**Source**:
Du reste, on aurait tort de lui prêter un système philosophique ; on lui ferait du tort aussi. Car il est romancier ; les fictions qu’il arrange ne sont pas destinées à illustrer une doctrine : ce seraient plutôt ses hypothèses de philosophe qui serviraient à la mise en œuvre de ses fictions plaisantes. Il n’emprunte pas à M. Einstein et il n’emprunte pas, comme le dit M. Einstein, à Emmanuel Kant ou à David Hume, une théorie de la relativité ou de l’irréalité du temps. Il a observé que le temps « n’a pas la même étoffe pour tous, » remarque d’un psychologue et non d’un métaphysicien : d’un psychologue très avisé, s’il est vrai que les esprits se distinguent les uns des autres et indiquent leur caractère le plus évidemment par leur manière d’évaluer, de goûter ou de subir la longueur du temps ou la durée.

Or, voici l’un des héros d’Écoute s’il pleut, « Grimaud Vanvole, maître du temps. » Il est, ce Grimaud, fils, petit-fils, arrière petit-fils et arrière-neveu d’horlogers ; l’un de ses aïeux, gloire de sa généalogie, travaillait pour la Marine sous les ordres du fameux Berthoud. Grimaud Vanvole a passé son enfance parmi les balanciers, les spiraux et les échappements, parmi les heures et les minutes rigoureuses. D’autres gens mesurent l’année par le retour des vacances, la dinde de Noël, les crêpes du mardi-gras, mesurent les semaines et les jours par les événements, les incidents, la coutume. Pour Grimaud Vanvole, le temps était réel : « J’assistais à son déroulement, sa continuité me supportait, son oscillation ébranlait mon cœur ; familier, amical, il vivait héréditairement avec moi. » Mais, Grimaud Vanvole étant malingre, on le mit à la campagne chez une bonne femme. Et, dans la maison de cette paysanne, il n’y avait ni montre ni horloge.

**Consigne**: Recopiez tout le passage de la source, depuis « Du reste, on » jusqu'à « ou la durée. », en changeant « romancier » en « conteur ».

**Données fournies**:

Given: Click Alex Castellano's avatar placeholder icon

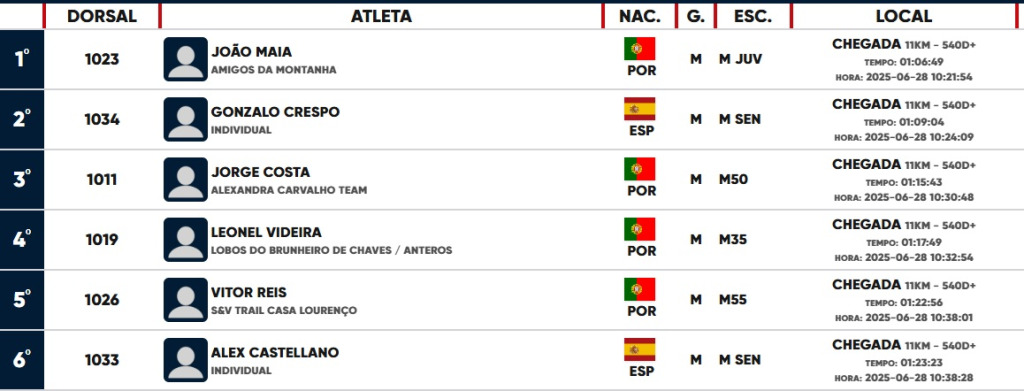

**Réponse**:
Du reste, on aurait tort de lui prêter un système philosophique ; on lui ferait du tort aussi. Car il est conteur ; les fictions qu’il arrange ne sont pas destinées à illustrer une doctrine : ce seraient plutôt ses hypothèses de philosophe qui serviraient à la mise en œuvre de ses fictions plaisantes. Il n’emprunte pas à M. Einstein et il n’emprunte pas, comme le dit M. Einstein, à Emmanuel Kant ou à David Hume, une théorie de la relativité ou de l’irréalité du temps. Il a observé que le temps « n’a pas la même étoffe pour tous, » remarque d’un psychologue et non d’un métaphysicien : d’un psychologue très avisé, s’il est vrai que les esprits se distinguent les uns des autres et indiquent leur caractère le plus évidemment par leur manière d’évaluer, de goûter ou de subir la longueur du temps ou la durée.